Sylvia Sidney was born Sophia Kosow in the Bronx, NY on Aug. 8, 1910. The daughter of Jewish immigrants from Russia and Romania, she was adopted by her stepfather, dentist Sigmund Sidney, after her parents' divorce. Suffering from shyness and developing a stammer, Sidney was enrolled in elocution lessons and, later, the Theatre Guild School of Acting. Sidney made her professional stage debut at age 16 in a 1926 production of the Ashley Miller-Hyman Adler drama "The Challenge of Youth" in the Polis Theater in Washington, D.C. She debuted on Broadway the following year as a replacement for Lionel Atwill's staging of the Jean Bart drama "The Squall." She returned to the Great White Way to play a virtuous city girl bedeviled by gangsters in Samuel Shipman and John B. Hymer's melodrama "Crime" and as the fiancée of a convicted anarchist in the Maxwell Anderson-Harold Hickerson polemic "Gods of the Lightning," based on the highly-publicized Sacco and Vanzetti trial. Spotted by Hollywood talent scouts, she was coaxed westward and made her film debut in the courtroom drama "Thru Different Eyes" (1928).
Sidney's heart-shaped face, luminous eyes, and bee-stung lips endeared her to Depression era audiences. She spent the next two years bouncing back and forth between East and West Coasts, returning to Broadway to play an unwed mother in the Marion Gering drama "Bad Girl," in which she caught the eye of Paramount Pictures' head of production B. P. Schulberg. Schulberg hired Sydney to replace Clara Bow as Gary Cooper's lover in Rouben Mamoulian's "City Streets" (1930) and to play a pregnant factory worker drowned by her ambitious lover in "An American Tragedy" (1930), Josef von Sternberg's adaptation of the Theodore Dreiser novel later remade as "A Place in the Sun" (1951). The role solidified Sidney's standing with moviegoers as a New Deal Madonna and her commitment to films would keep her off the stage for several years. She headlined the cast of King Vidor's "Street Scene" (1931), a socially-conscious drama set in New York's Hell's Kitchen, and played a gangster's moll sent to prison on a trumped up charge in "Ladies of the Big House" (1931), directed by Marion Gering.

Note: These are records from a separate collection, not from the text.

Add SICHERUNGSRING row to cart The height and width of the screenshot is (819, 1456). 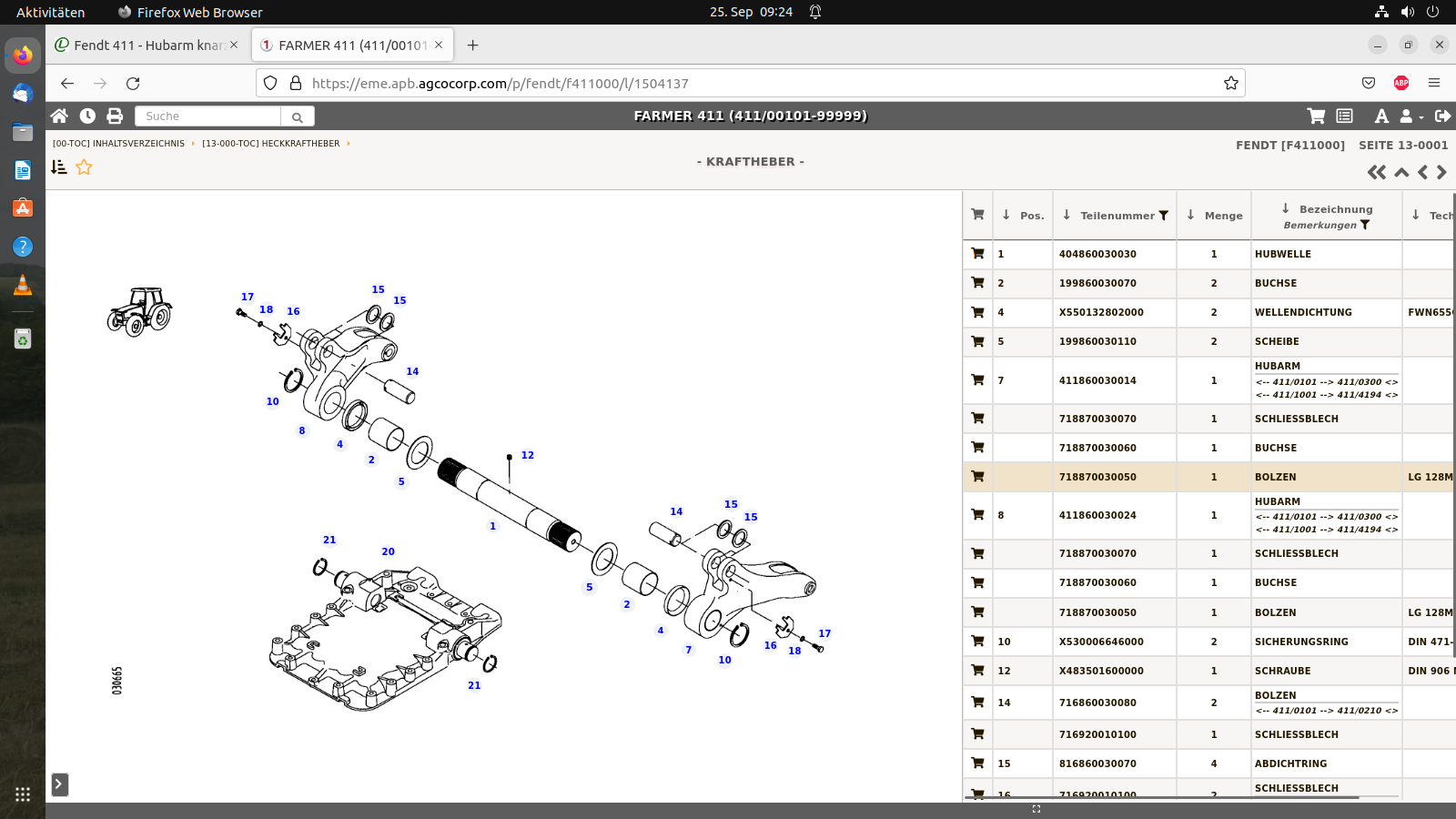(x=977, y=642)
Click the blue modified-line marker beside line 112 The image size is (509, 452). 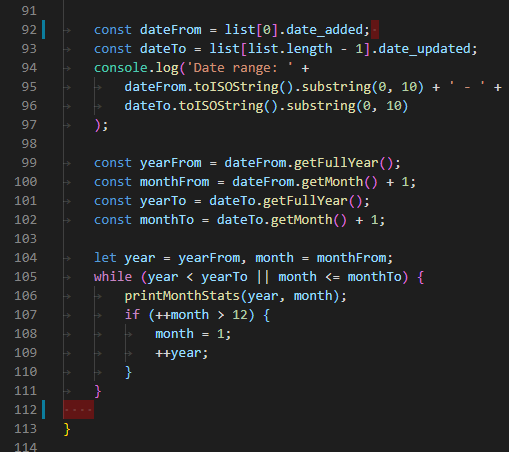coord(43,410)
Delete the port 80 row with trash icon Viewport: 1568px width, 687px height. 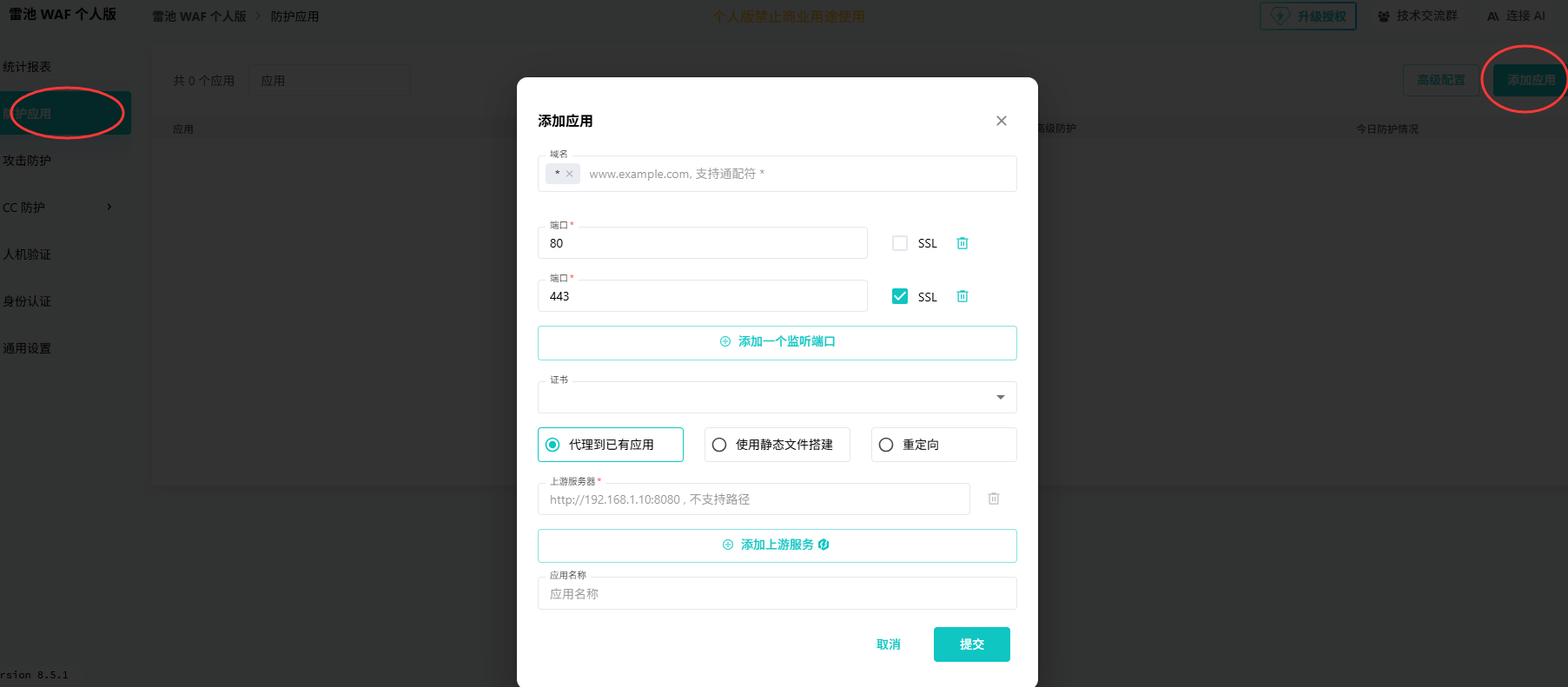[963, 243]
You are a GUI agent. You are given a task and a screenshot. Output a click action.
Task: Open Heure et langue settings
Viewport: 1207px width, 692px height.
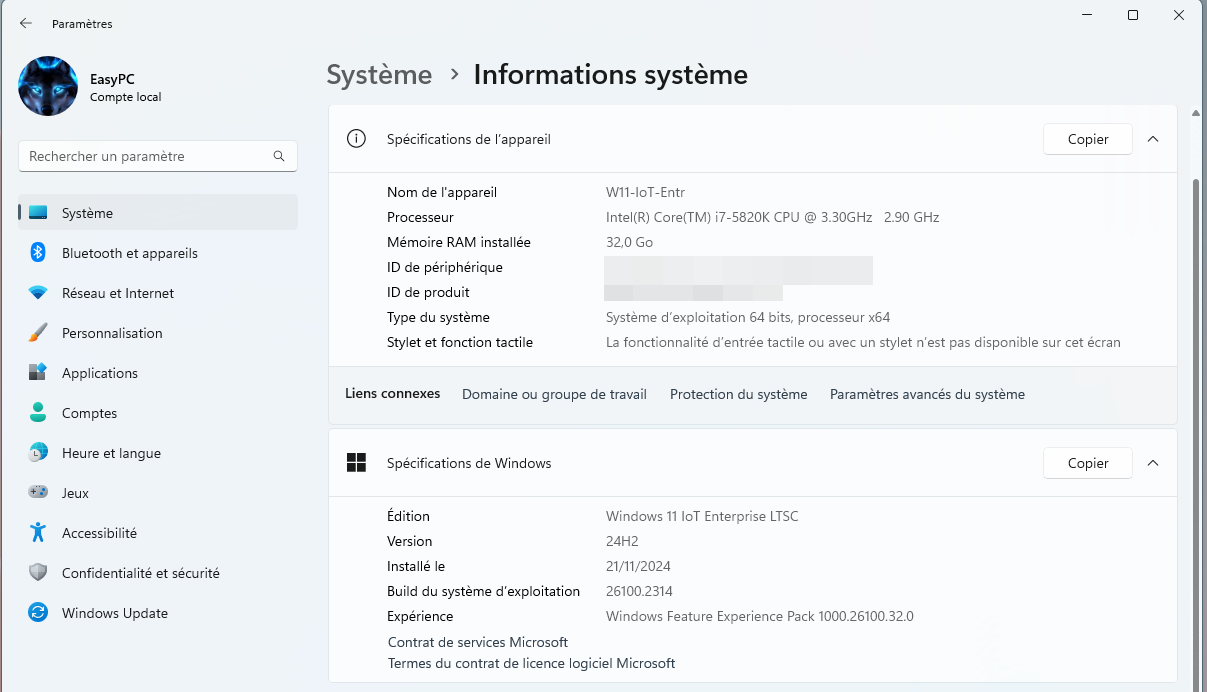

When one critic branded Sidney as having the saddest eyes in Hollywood, she joked that Paramount paid her by the tear.
Sidney grew tired of playing the good girl to bad men yet this was the prerogative of Schulberg, who abandoned his wife and children to become her live-in lover. Following Schulberg's demotion at Paramount, Sidney enjoyed change of pace roles as the tragic Cho-Cho San in of "Madame Butterfly" (1932) and as a Native American maiden who stands trial for the murder of a white man in "Behold My Wife" (1934). Yet all too soon it was back to the crime milieu and roles as an ex-con attempting to go straight in "Pick-Up" (1933) and as a waitress who falls for a thug in "Mary Burns, Fugitive" (1935). In German expatriate filmmaker Fritz Lang's English language debut, "Fury" (1936), Sidney was put to good use as the horrified fiancée of Spencer Tracy's innocent victim of mob violence. Despite their frequent onset battles, Lang and Sidney reunited for "You Only Live Once" (1937), in which she was paired with Henry Fonda for the downbeat tale of fugitive lovers on the run. For Alfred Hitchcock, Sidney traveled to England to play the unsuspecting wife of anarchist Oscar Homolka in "Saboteur" (1936), an adaptation of the Joseph Conrad novel The Secret Agent.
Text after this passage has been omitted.